The data presented in this report should be interpreted cautiously. Although the authors analyzed the hemodynamic responses to bolus administrations of AVP and NAD, continuous infusion of these drugs might have different effects. In addition, several drugs, including AVP and NAD, that have influence on systemic and pulmonary vascular resistance were continuously administered during the surgery. Although the administration flow rate of these drugs was constant in most of the period from the time of clamping of the pulmonary artery until reperfusion, continuous infusion of these drugs might have affected the observed hemodynamic responses.

Although AVP is not indicated for treatment of hypotension in Japan, AVP was used without the approval of the Ethics Committee in this case because it was an emergent situation in which hypotension persisted despite the administration of NAD and we did not have time to wait for Ethics Committee approval. However, AVP use in vasodilatory shock has been shown to be safe in many studies [16] and was approved in 2014 by the Food and Drug Administration [17]. We consider that AVP use in this case was not ethically problematic.

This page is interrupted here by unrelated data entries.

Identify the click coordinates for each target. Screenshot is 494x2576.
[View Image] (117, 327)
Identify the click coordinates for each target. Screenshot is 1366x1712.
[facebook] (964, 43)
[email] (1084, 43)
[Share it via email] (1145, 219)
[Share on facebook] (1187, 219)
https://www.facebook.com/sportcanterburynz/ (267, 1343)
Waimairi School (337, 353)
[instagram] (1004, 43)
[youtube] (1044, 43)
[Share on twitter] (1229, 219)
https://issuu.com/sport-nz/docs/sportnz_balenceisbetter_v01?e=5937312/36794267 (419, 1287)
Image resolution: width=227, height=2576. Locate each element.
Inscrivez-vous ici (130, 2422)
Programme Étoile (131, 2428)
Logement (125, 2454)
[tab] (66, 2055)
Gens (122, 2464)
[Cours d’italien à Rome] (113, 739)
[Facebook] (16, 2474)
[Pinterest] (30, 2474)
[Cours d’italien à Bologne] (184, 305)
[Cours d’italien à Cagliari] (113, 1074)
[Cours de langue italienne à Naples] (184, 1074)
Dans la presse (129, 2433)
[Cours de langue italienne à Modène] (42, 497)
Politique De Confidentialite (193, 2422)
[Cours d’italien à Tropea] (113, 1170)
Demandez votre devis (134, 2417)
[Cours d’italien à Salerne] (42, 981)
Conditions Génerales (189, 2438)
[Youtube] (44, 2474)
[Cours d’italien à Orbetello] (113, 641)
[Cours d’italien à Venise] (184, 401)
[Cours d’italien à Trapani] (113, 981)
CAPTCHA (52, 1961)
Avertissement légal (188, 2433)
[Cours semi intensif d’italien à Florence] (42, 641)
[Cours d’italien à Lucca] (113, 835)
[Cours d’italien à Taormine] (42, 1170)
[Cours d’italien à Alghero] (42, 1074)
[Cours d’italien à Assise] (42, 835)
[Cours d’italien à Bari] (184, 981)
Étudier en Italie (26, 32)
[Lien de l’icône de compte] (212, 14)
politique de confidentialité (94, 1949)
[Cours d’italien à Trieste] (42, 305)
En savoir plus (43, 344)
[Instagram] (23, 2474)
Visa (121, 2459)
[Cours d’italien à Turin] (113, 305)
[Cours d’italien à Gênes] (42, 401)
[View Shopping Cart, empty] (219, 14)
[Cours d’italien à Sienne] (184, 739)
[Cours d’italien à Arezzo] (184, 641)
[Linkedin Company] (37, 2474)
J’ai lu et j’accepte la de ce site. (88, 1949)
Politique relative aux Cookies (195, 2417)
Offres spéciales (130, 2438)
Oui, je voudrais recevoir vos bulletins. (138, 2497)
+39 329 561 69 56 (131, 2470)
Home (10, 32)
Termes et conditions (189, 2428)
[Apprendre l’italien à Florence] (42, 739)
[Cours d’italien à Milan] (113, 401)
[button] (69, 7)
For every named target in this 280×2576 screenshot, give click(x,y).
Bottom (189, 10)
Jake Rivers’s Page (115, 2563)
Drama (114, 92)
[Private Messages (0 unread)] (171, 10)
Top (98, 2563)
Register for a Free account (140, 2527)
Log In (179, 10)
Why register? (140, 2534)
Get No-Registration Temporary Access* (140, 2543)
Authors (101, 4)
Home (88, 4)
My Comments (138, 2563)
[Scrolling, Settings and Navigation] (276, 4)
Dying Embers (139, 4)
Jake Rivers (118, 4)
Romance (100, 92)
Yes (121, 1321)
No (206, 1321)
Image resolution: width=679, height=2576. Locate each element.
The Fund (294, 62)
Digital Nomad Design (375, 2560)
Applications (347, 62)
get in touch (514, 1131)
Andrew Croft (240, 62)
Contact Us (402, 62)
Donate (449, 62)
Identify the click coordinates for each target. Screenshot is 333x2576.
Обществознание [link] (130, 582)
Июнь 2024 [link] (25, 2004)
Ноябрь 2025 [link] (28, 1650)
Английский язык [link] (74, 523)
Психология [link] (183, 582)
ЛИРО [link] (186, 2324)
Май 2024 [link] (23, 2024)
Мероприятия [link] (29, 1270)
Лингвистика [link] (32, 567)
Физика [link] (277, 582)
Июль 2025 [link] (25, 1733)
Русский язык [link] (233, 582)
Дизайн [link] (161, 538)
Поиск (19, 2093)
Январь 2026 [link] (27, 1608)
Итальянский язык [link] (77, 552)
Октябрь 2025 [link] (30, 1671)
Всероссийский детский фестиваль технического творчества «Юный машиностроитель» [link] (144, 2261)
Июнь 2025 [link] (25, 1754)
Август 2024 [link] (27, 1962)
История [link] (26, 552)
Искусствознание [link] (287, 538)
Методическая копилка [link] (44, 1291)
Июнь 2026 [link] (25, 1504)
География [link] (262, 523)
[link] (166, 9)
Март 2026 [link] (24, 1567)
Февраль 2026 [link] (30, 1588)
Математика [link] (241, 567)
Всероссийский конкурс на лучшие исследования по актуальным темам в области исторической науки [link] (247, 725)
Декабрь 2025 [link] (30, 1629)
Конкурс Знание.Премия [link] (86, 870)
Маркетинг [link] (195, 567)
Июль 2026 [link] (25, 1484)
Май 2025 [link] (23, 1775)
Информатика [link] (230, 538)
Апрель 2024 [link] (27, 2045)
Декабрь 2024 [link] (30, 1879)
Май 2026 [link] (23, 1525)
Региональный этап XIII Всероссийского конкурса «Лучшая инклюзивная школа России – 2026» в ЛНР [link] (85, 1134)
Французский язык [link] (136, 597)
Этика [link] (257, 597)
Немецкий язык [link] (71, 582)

The potential risks associated with the administration of AVP should be carefully considered. AVP may cause myocardial dysfunction probably owing to direct myocardial effects, including coronary vasoconstriction [18]. Cardiac function should be closely monitored using a pulmonary artery catheter or transesophageal echocardiography during the administration of AVP.

Conclusions

The authors observed a 35.2% increase in SAP with a minimal change in PAP, resulting in a significant decrease in the PAP/SAP ratio after the bolus administration of AVP in a patient with PH secondary to pulmonary emphysema. This case highlights the potential utility of AVP to treat low systemic vascular resistance hypotension in patients with PH secondary to lung diseases.